**Source excerpt**
──────────
I've posted this elsewhere, but it definitely merits posting on this thread:
When we decided to adopt the four brothers from Ethiopia, we looked at our savings, and figured that we would probably be OK (however, there were certain fees we did not figure on, and others went up). However, we did not count on our Chinese adoption getting finished in the same general time frame that it did, and because of that, we likewise did not figure on needing about $25,000 in airline tickets to get the boys from Ethiopia and get us all back to Canada in roughly the same time frame.

We applied for adoption grants from many, many foundations (some of which charge you for applying) but none were forthcoming. It was not surprising, really; we were an American and a Canadian living in China. Whose criteria covers that?

Anyway, time was we were coming down to almost the end of our adoption and were about a week away from having to go to my father for a loan (who figured at three children that we had enough), because we were about $12K short just to finish paying for the adoptions, and had no collateral real-estate wise to go to the bank. I was making not a whole lot teaching English at the time, definitely not enough to save our shortfall in the few months we had.

Then we got a phone call.

The last foundation that had not rejected us (Shaohanna's Hope, founded by Steven Curtis Chapman) called us, and on a bad line, told us they had some good news for us (their usual grants are between $2-4K). They said they'd call back and we nervously waited the few minutes to find out if we were indeed getting help, because though even a $4K grant would not do the trick, it would give us some breathing room and time.
──────────
**Material provided**
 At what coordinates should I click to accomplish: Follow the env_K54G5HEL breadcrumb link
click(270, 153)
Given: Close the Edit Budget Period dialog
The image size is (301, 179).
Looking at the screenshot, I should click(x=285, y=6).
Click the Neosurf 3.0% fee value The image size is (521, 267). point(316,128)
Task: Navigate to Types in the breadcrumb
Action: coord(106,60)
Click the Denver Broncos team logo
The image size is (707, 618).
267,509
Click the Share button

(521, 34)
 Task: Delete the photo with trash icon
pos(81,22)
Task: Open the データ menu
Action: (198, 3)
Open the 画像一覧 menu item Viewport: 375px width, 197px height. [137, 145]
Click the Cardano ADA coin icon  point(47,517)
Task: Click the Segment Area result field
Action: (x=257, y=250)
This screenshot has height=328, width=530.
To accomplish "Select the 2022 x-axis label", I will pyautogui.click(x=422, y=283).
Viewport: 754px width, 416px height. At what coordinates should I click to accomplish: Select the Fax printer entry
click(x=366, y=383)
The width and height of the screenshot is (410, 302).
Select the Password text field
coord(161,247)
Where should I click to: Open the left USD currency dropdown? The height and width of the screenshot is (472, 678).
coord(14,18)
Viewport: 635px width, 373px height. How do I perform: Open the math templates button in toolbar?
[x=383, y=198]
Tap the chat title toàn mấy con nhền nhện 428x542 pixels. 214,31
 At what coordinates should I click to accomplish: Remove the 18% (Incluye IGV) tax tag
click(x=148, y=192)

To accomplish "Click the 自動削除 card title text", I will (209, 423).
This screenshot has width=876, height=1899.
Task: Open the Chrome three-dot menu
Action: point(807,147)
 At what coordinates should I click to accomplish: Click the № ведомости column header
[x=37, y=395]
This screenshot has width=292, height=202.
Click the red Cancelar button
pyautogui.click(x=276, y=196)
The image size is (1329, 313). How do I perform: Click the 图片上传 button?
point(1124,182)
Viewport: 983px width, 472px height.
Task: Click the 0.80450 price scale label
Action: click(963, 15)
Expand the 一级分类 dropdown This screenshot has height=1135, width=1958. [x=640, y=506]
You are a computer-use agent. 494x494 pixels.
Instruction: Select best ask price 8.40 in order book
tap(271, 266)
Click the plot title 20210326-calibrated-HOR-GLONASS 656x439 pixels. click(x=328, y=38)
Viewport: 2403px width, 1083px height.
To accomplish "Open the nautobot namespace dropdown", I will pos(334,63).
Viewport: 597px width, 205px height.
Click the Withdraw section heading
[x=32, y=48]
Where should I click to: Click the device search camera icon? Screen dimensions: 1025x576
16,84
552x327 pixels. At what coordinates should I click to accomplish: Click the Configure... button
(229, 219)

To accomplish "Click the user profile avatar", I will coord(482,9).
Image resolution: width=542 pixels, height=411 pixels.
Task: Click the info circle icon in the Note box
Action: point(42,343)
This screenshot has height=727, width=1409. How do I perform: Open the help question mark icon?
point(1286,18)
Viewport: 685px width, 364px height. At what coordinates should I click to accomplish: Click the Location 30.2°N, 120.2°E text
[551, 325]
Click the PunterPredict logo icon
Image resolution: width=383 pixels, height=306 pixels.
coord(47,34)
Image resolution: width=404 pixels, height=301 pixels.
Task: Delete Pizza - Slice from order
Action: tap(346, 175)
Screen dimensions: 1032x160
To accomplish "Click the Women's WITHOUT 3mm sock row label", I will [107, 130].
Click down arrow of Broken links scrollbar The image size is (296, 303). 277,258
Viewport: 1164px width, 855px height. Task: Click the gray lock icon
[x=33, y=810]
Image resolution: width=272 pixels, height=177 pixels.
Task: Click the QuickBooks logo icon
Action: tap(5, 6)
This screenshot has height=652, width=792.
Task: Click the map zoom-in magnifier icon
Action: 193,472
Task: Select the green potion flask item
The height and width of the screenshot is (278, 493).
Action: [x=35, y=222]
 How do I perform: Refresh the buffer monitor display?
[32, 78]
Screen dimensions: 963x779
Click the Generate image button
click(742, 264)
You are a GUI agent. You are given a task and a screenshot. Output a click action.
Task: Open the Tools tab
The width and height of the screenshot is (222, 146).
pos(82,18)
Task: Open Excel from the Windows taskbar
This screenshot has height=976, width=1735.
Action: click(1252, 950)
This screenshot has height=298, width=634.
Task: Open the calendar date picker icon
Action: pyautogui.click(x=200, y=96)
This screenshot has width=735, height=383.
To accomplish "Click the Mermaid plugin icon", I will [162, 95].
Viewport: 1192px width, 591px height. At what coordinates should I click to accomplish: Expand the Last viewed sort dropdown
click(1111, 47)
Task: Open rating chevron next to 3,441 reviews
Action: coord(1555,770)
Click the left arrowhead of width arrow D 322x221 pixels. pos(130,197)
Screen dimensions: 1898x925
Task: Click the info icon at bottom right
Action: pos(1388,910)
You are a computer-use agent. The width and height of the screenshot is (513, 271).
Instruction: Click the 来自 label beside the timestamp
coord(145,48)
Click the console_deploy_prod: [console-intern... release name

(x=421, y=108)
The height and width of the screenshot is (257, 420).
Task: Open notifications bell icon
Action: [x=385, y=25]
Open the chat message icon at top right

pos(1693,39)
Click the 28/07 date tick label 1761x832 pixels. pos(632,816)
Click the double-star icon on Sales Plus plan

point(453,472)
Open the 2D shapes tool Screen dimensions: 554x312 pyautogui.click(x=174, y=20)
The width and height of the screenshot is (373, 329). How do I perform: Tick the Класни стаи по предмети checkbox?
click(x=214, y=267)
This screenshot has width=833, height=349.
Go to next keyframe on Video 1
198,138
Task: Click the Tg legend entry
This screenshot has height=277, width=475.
──────────
**Written request 1**
In the entries, begin at the line that has "Viewport: 635px width, 373px" and stop after the line that has "Click the plot". Return only those lines, changing "At what coordinates should I click to accomplish" to "Where should I click to accomplish" and leaving everything else unchanged.
**Written request 2**
Continue the adoption account from the point at which it stops.
The adoption account and the entries come from unrelated sources.

**Exercise answer 1**
Viewport: 635px width, 373px height. How do I perform: Open the math templates button in toolbar?
[x=383, y=198]
Tap the chat title toàn mấy con nhền nhện 428x542 pixels. 214,31
 Where should I click to accomplish: Remove the 18% (Incluye IGV) tax tag
click(x=148, y=192)

To accomplish "Click the 自動削除 card title text", I will (209, 423).
This screenshot has width=876, height=1899.
Task: Open the Chrome three-dot menu
Action: point(807,147)
 Where should I click to accomplish: Click the № ведомости column header
[x=37, y=395]
This screenshot has width=292, height=202.
Click the red Cancelar button
pyautogui.click(x=276, y=196)
The image size is (1329, 313). How do I perform: Click the 图片上传 button?
point(1124,182)
Viewport: 983px width, 472px height.
Task: Click the 0.80450 price scale label
Action: click(963, 15)
Expand the 一级分类 dropdown This screenshot has height=1135, width=1958. [x=640, y=506]
You are a computer-use agent. 494x494 pixels.
Instruction: Select best ask price 8.40 in order book
tap(271, 266)
Click the plot title 20210326-calibrated-HOR-GLONASS 656x439 pixels. click(x=328, y=38)

**Exercise answer 2**
When they called back, they made it clear that the good news was better than we thought. Instead of $4K, it was $40K! Someone in country music in Nashville, a donor to the foundation, had asked if there was someone who needed a little extra help. Shaohanna's Hope told this person about us, they wrote a cheque, and suddenly the airline tickets and last payment on the adoption was taken care of, with enough left over to help us ship some stuff home. We arrived in Canada nearly destitute but debt free. The Lord was so good to us! (And continues to be in how he has integrated our family).

PS - By the way, though Shaohanna's Hope would not tell us who the donor was, we think it was Faith Hill that was the donor in question from what we've seen on the internet about her. But it may have just been a record producer with a big heart, not sure.


----------



## Christoffer (Feb 16, 2010)

This is a small one, yet still quite funny!

In the autumn last year I was running on a trail. I wore a footpod that registered distance and speed. They are quite expensive and it was perhaps the 3rd or 4th time I used it.

While I was running I felt it come off, and it tumbled into the woods. I looked for it but finally gave up.

I returned some days later and tried again. After a while I decided to leave, but changed my mind and went back again. I also prayed that God would find it for me. 

Just moments after I prayed, another runner stopped and asked what I was looking for. A footpod I said. It turned out he had found it a couple of days earlier and I could come by his house and pick it up!

It didn't lead to anything hugely significant though... I hope I could post it anyway!


----------



## AThornquist (Feb 16, 2010)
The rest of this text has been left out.